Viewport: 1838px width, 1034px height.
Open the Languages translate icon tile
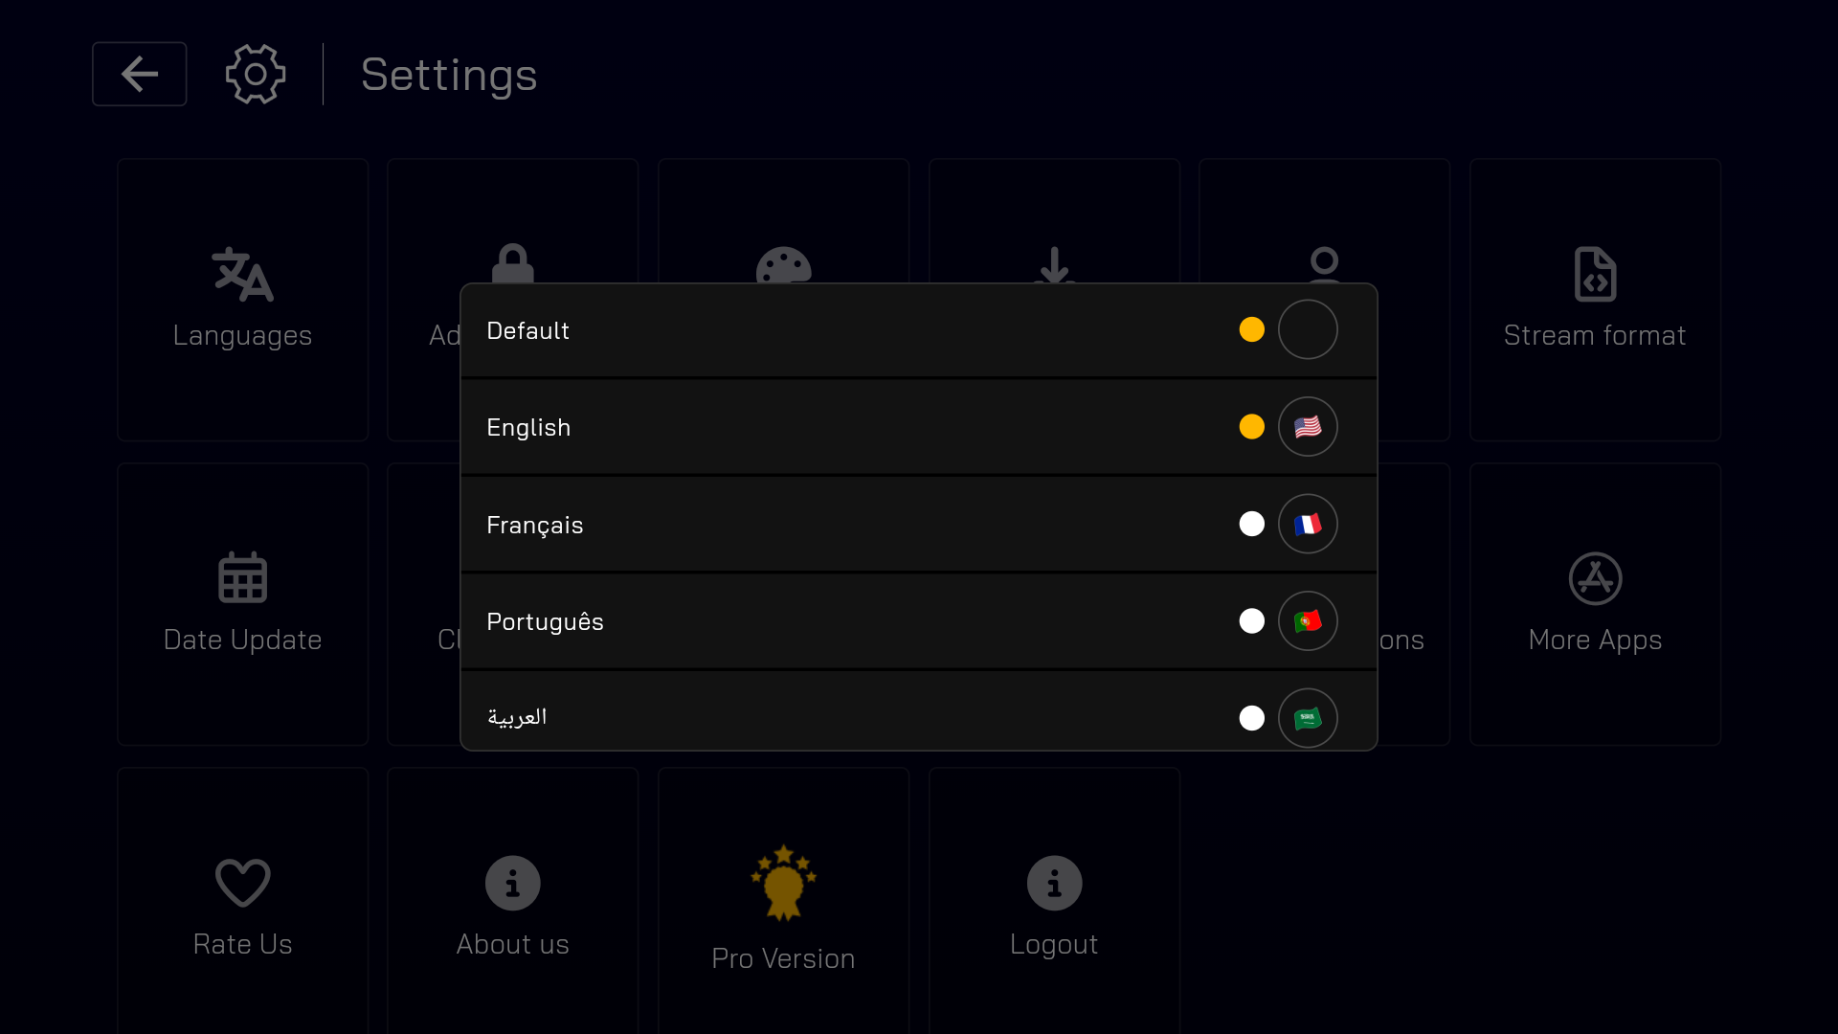coord(242,275)
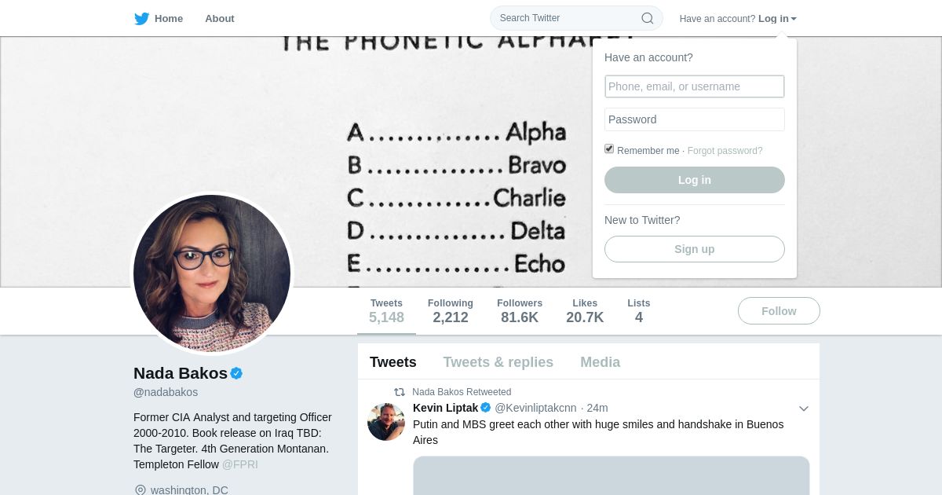Click the search magnifier icon

[648, 18]
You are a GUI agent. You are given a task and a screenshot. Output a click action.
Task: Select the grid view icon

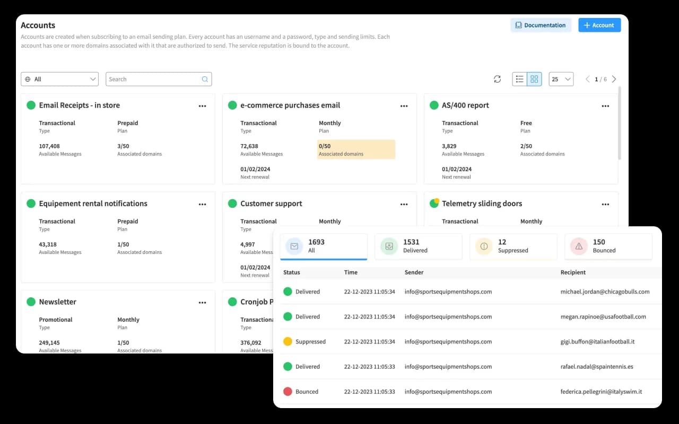pos(534,78)
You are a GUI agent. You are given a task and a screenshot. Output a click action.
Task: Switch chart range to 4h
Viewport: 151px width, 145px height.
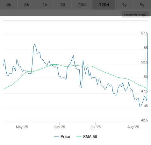9,5
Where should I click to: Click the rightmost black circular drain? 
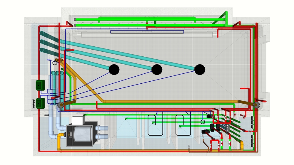(200, 70)
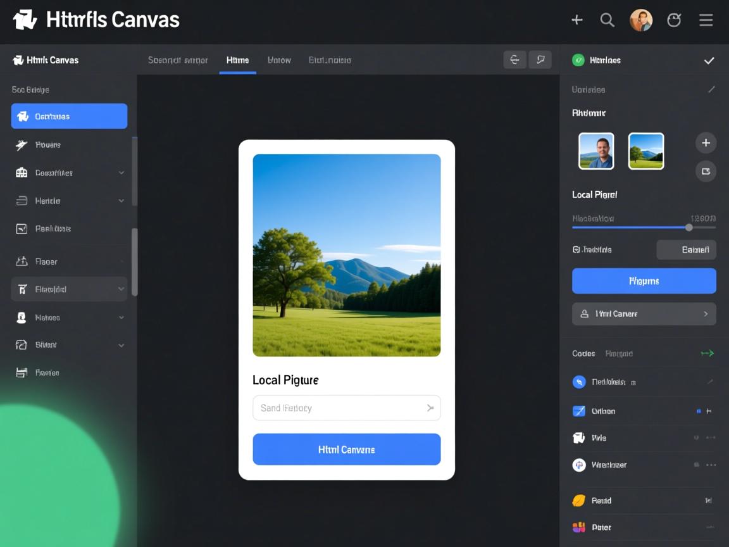The height and width of the screenshot is (547, 729).
Task: Click the person icon sidebar entry
Action: [21, 317]
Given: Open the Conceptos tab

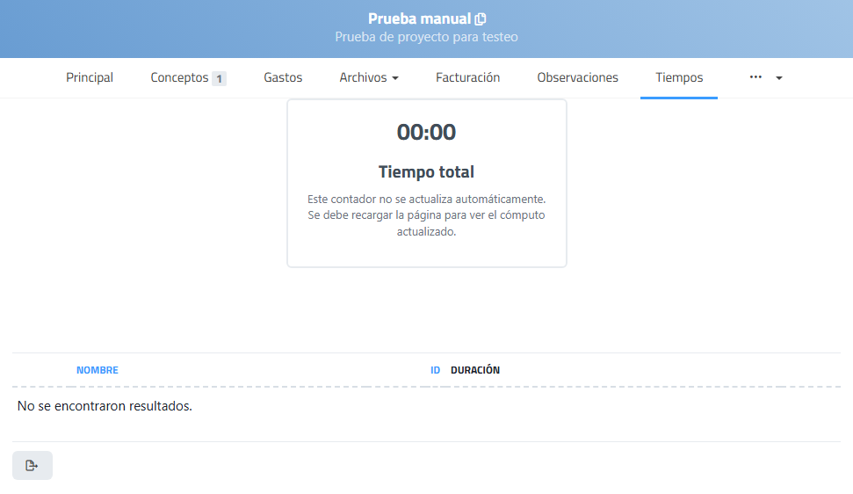Looking at the screenshot, I should (179, 77).
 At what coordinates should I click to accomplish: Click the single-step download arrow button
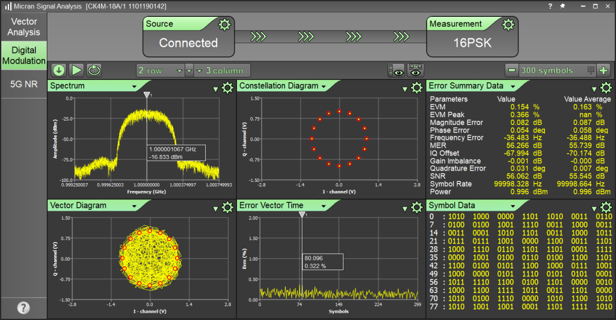[x=59, y=70]
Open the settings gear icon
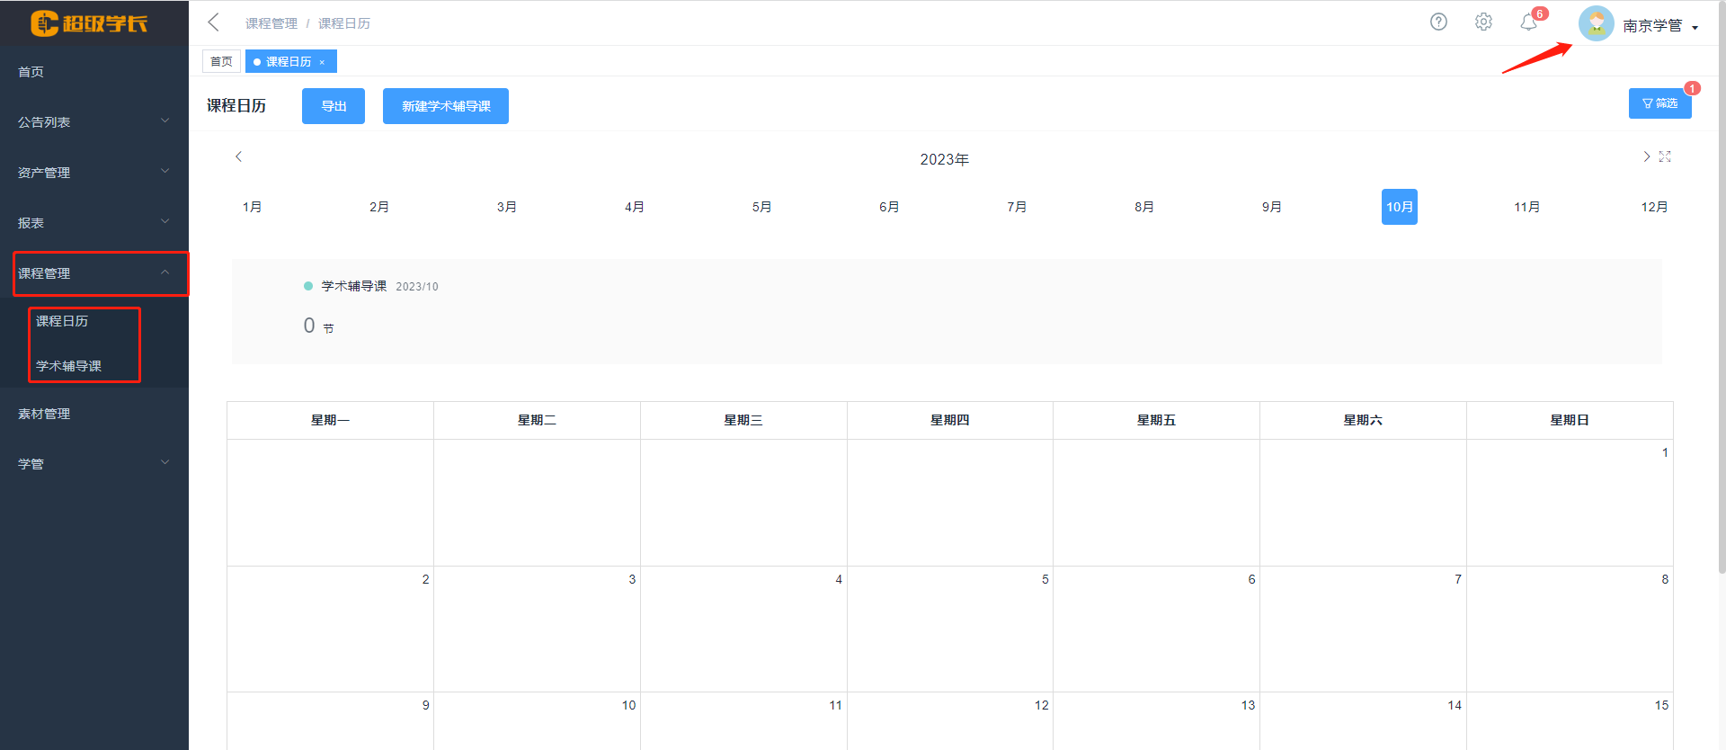The width and height of the screenshot is (1726, 750). point(1483,22)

________

Your goal: Take the line containing "At what coordinates" and every line after it up to the end of the data, and write them out exactly, without the pictures.

Solution to the problem:
 At what coordinates should I click to accomplish: Click the single-step download arrow button
[x=59, y=70]
Open the settings gear icon
The width and height of the screenshot is (1726, 750). point(1483,22)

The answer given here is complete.